__What is needed__.
Convert the rows from the beginning through the line containing "Action: [x=362, y=303]", inclusive, into a JSON list of strings with one string per line. Skip blank lines, and leave the pictures out.

__Page and screen pointing data__.
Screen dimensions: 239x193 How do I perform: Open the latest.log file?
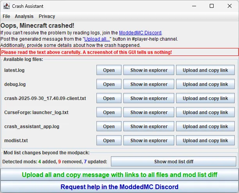(x=109, y=70)
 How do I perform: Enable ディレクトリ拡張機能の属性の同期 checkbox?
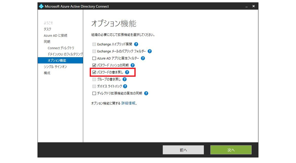[94, 93]
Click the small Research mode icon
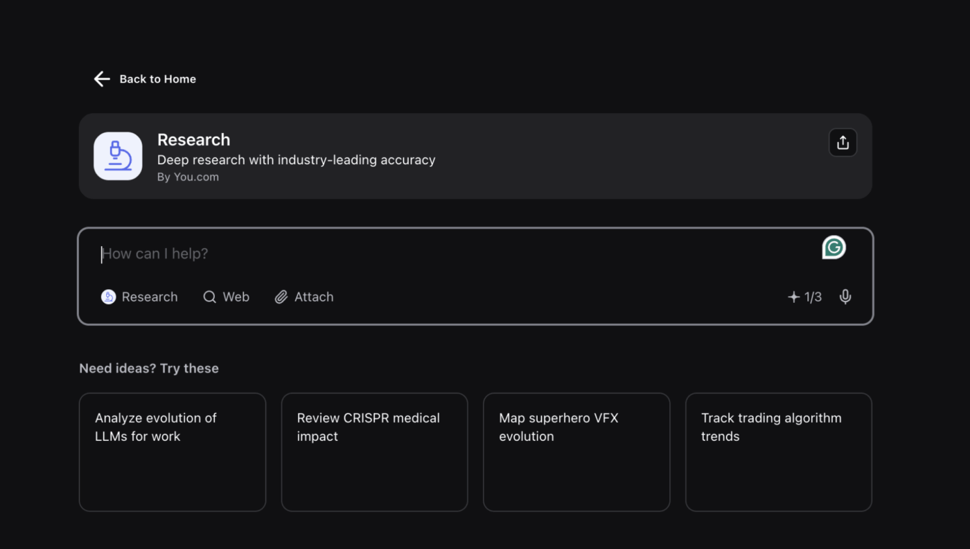The height and width of the screenshot is (549, 970). (x=108, y=297)
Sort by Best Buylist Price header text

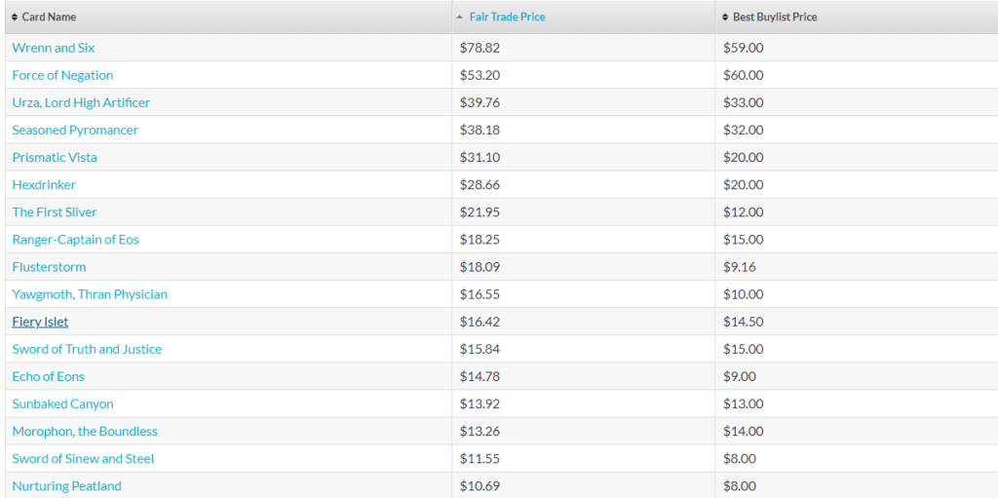[x=775, y=18]

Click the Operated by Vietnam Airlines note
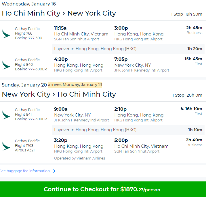coord(79,158)
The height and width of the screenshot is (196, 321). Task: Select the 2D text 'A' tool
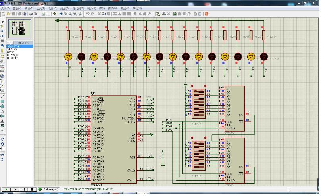pyautogui.click(x=2, y=121)
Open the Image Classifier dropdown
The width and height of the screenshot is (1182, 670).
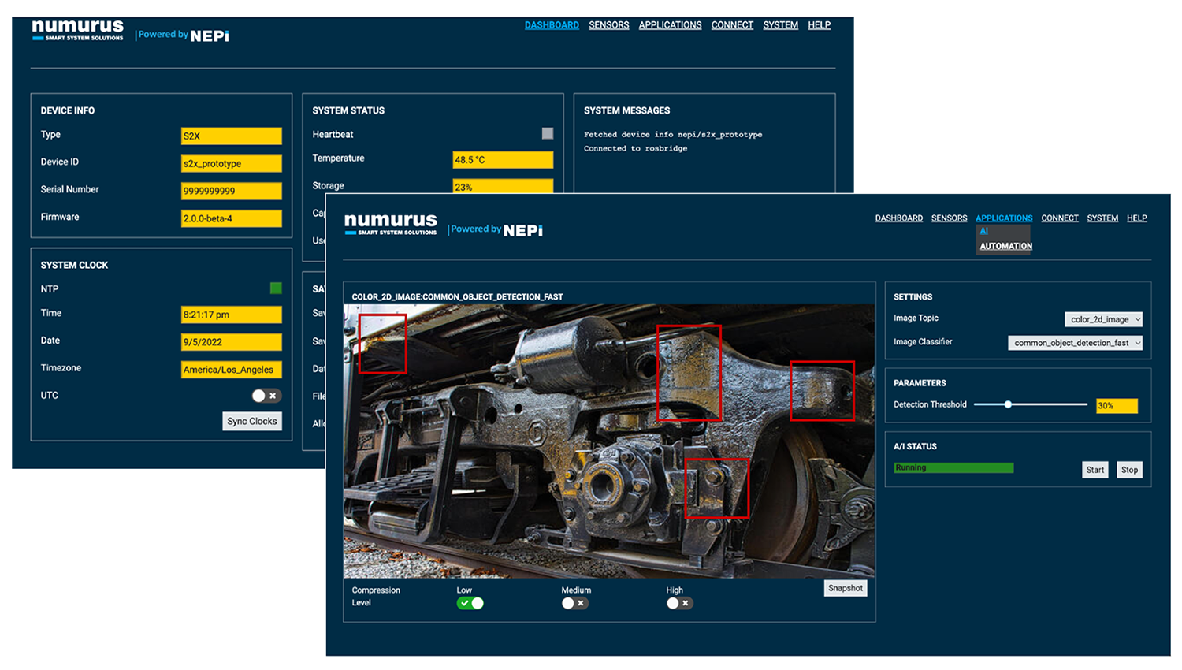[1075, 343]
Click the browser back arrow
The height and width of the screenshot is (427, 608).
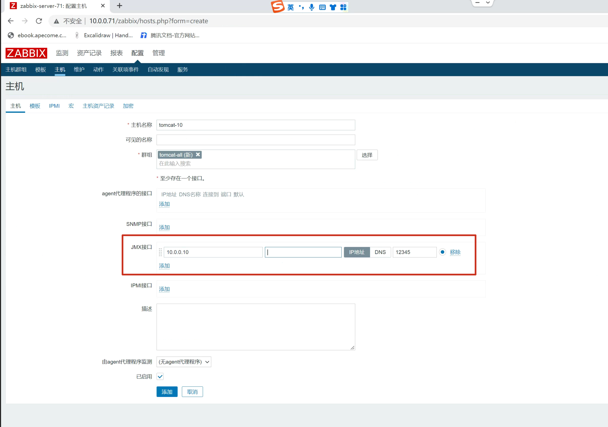pyautogui.click(x=11, y=21)
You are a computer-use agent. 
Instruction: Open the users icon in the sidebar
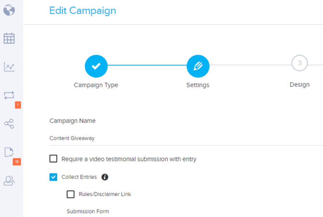pos(9,181)
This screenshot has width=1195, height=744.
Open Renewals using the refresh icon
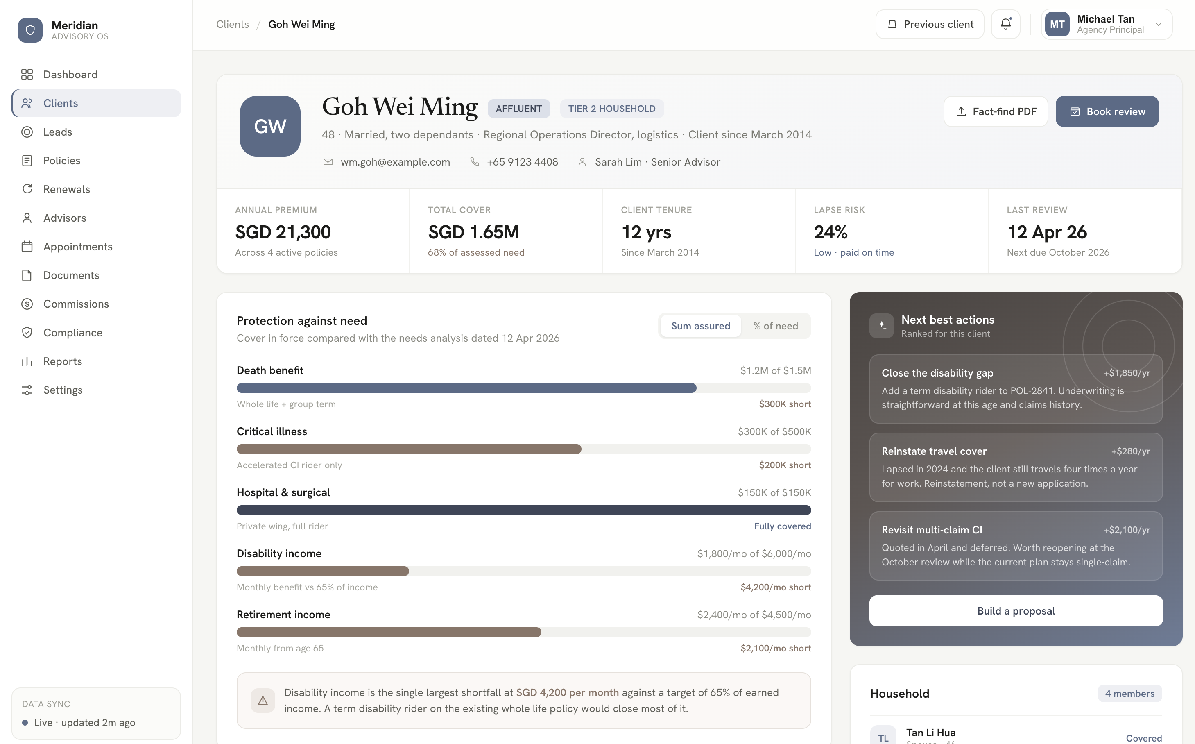click(27, 189)
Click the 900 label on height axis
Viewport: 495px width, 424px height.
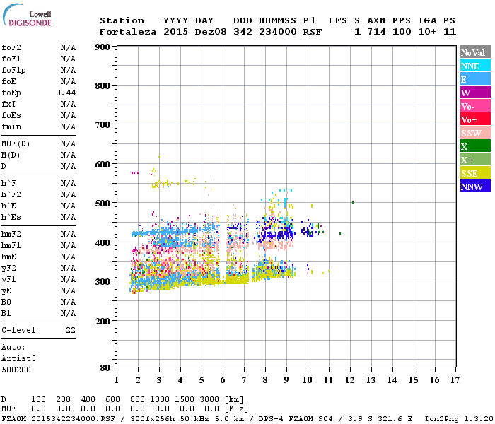click(103, 47)
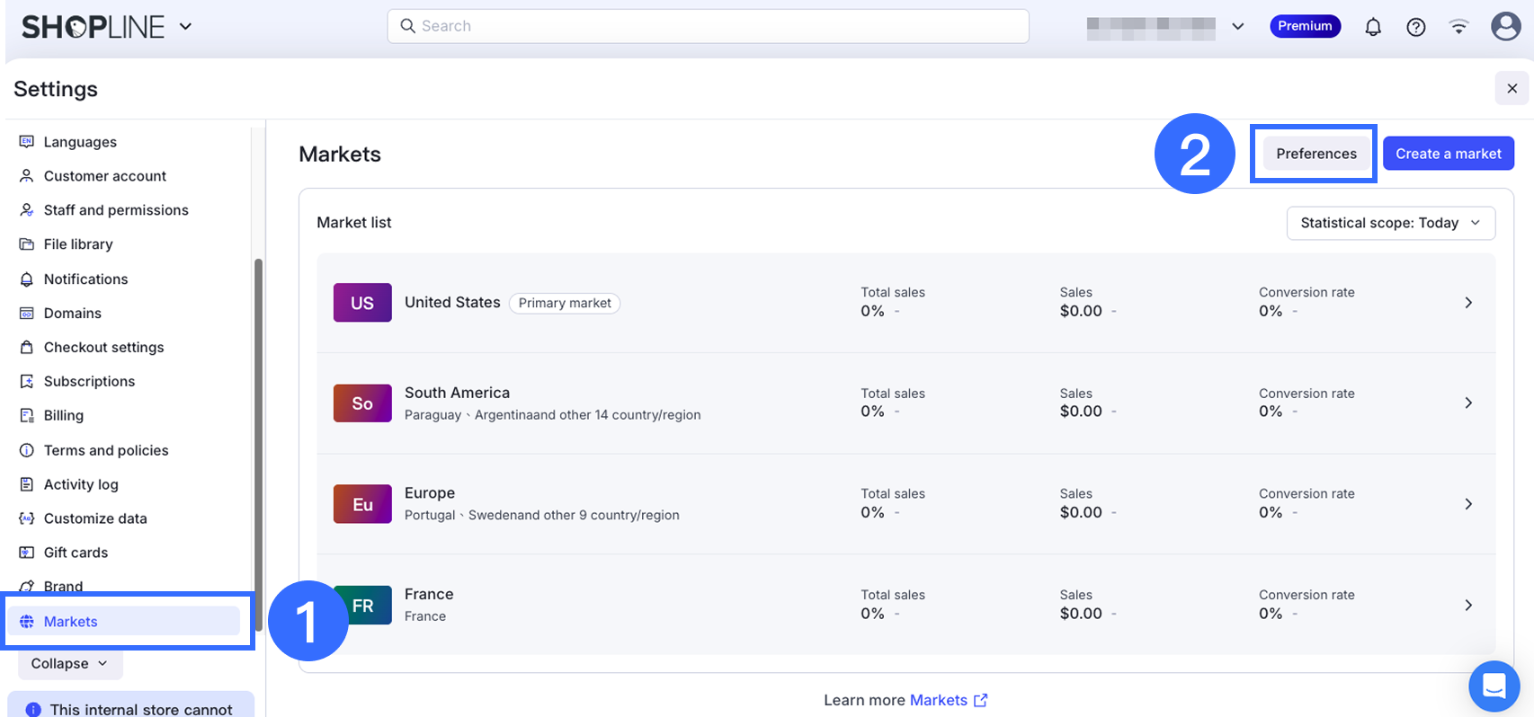Viewport: 1534px width, 717px height.
Task: Click the US market badge icon
Action: [x=362, y=303]
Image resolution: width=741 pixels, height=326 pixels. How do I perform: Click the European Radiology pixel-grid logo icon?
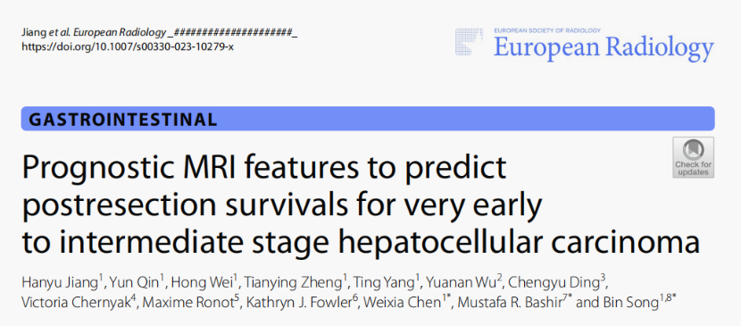pyautogui.click(x=469, y=42)
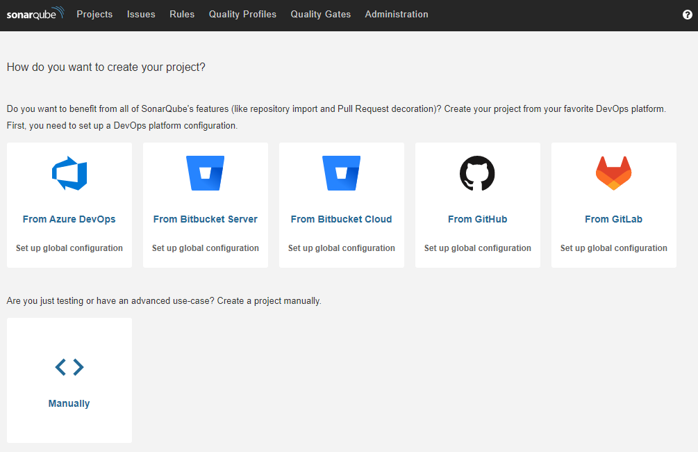The width and height of the screenshot is (698, 452).
Task: Navigate to Quality Profiles
Action: 242,15
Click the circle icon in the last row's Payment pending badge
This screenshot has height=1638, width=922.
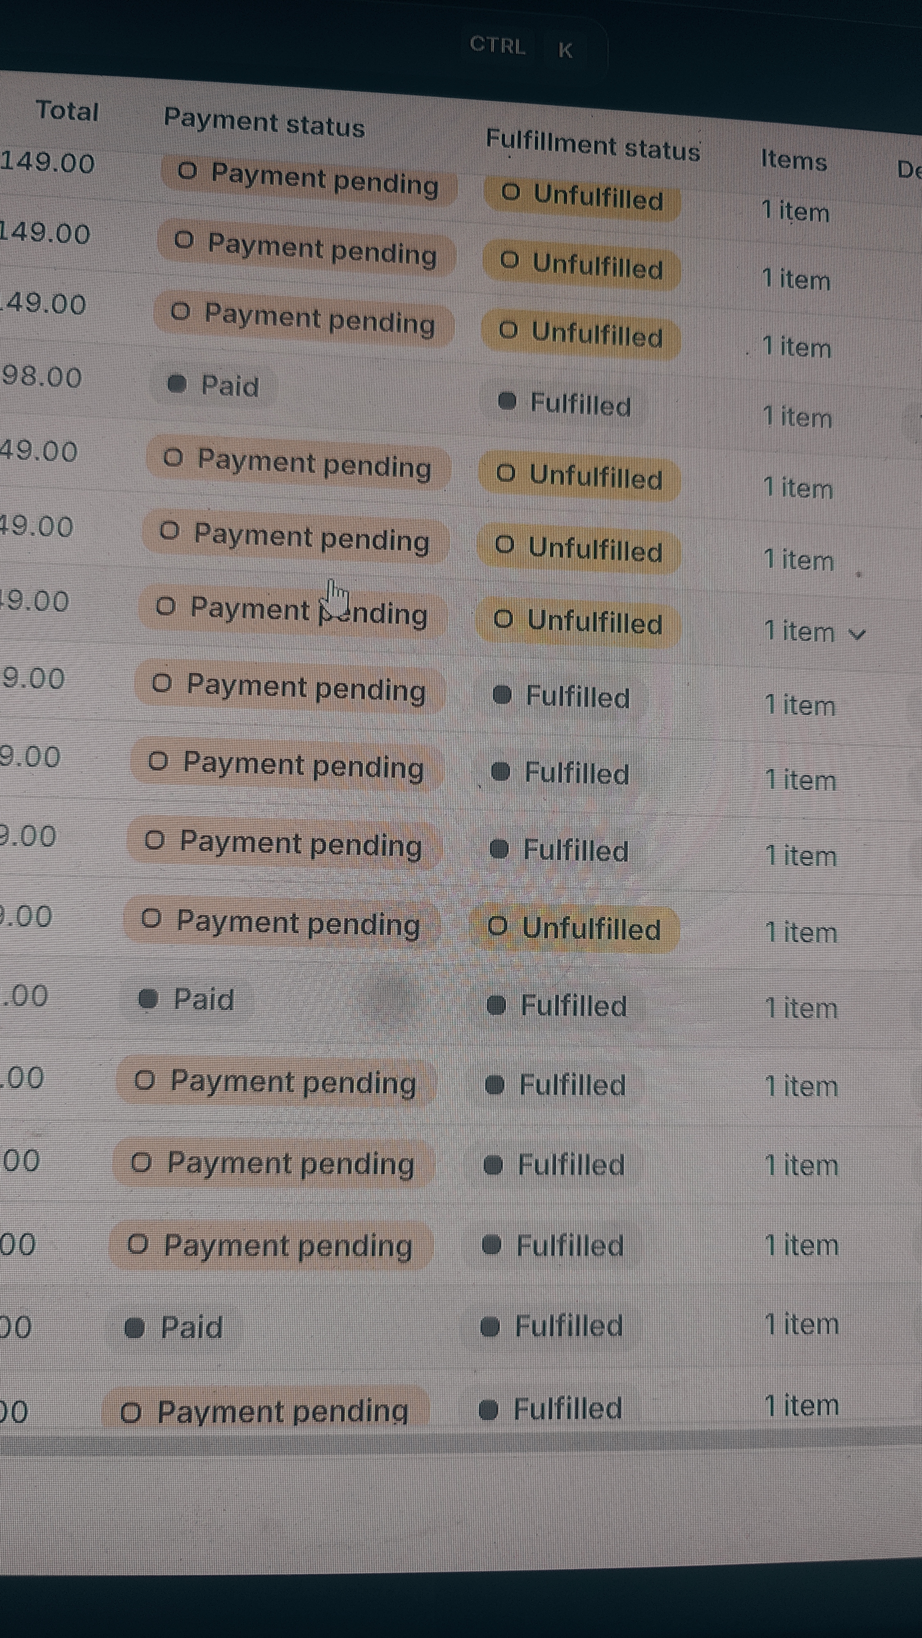130,1412
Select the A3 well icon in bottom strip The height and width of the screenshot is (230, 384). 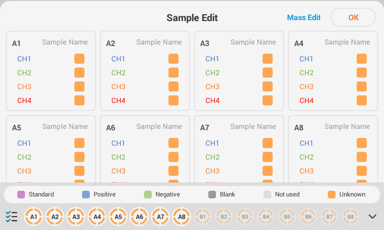76,217
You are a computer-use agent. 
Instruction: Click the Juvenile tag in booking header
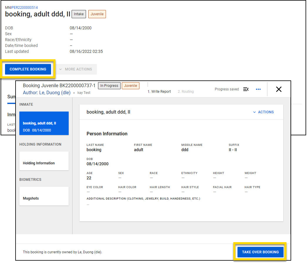tap(130, 86)
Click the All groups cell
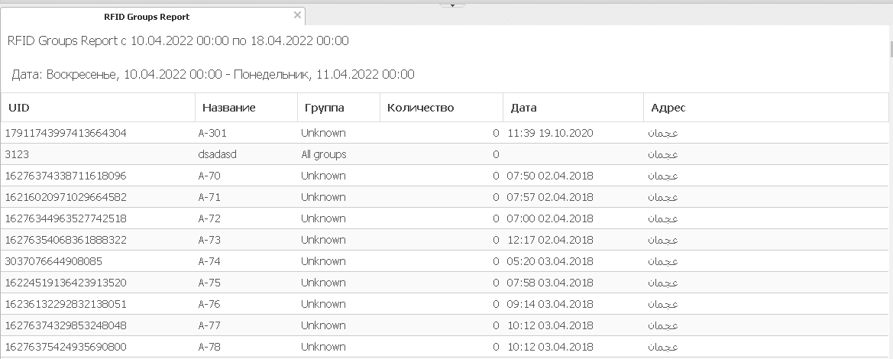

__Full response__.
[
  "Screen dimensions: 239x193 How do I perform: Open the latest.log file?",
  "(x=109, y=70)",
  " How do I perform: Enable ディレクトリ拡張機能の属性の同期 checkbox?",
  "[94, 93]",
  "Click the small Research mode icon",
  "The height and width of the screenshot is (549, 970). (x=108, y=297)",
  "Sort by Best Buylist Price header text",
  "[x=775, y=18]",
  "Click the Operated by Vietnam Airlines note",
  "coord(79,158)",
  "The height and width of the screenshot is (196, 321). Task: Select the 2D text 'A' tool",
  "pyautogui.click(x=2, y=121)",
  "Open the Image Classifier dropdown",
  "The width and height of the screenshot is (1182, 670).",
  "[1075, 343]",
  "Click the browser back arrow",
  "The height and width of the screenshot is (427, 608).",
  "pyautogui.click(x=11, y=21)",
  "You are a computer-use agent. ",
  "Instruction: Open the users icon in the sidebar",
  "pos(9,181)",
  "This screenshot has width=1195, height=744.",
  "Open Renewals using the refresh icon",
  "click(27, 189)",
  "Click the 900 label on height axis",
  "Viewport: 495px width, 424px height.",
  "click(103, 47)",
  "Viewport: 1534px width, 717px height.",
  "Task: Click the US market badge icon",
  "Action: [x=362, y=303]"
]